We have to admit we are living in a world today that seems to recognize God less and less. Our culture is almost deaf to God’s presence, and that deafness brings about a loneliness that’s part of life today. There’s a lot of loneliness in our world today. We’re missing the wisdom of God.

We’re not meant to go through life alone.

Our gospel reading from John’s gospel is about the call of the disciples. Like Samuel, their call involved listening, listening to Jesus. “This is my beloved Son, listen to him,” a heavenly voice at the Jordan River says when Jesus was baptized. The followers of Jesus are called to listen to him. We miss so much when we don’t listen to him.

Our reading reminds us also that people were brought to Jesus by someone else. John the Baptist points him out to some, Andrew brings his brother Peter to him. Philip brings Nathaniel. There are people always with us in life, inviting us, supporting us, pointing things out to us, and we in turn are called to invite and support others. 

We don’t go through life alone. We go to God together. We belong to a church. Some people today believe they don’t need a church anymore. They can do it all themselves. But we go to God together.

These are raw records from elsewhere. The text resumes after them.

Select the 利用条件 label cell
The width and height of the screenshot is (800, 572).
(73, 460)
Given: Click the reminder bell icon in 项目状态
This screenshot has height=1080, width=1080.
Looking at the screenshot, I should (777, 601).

Dorothy Day, who worked for the poor in the last century over in the Bowery in New York City and was one of the great women of our time, was asked why did she stayed in the church. She was a pacifist against war; she often got into conflict with bishops and fellow Catholics over her strong positions. She was asked why she kept going to church if she found so much opposition there.

“I had heard many say that they wanted to worship God in their own way and did not need a Church in which to praise him, nor a body of people with whom to associate themselves. But I did not agree to this. My very experience as a radical, my whole make-up, led me to want to associate with others, with the masses, in loving and praising God.” (p. 139)

She wrote that in her autobiography, “The Long Loneliness,” a spiritual classic from a woman of faith living with broken humanity.

We are not alone in life. God is with us. We need to grow in familiarity with God. We go to go together.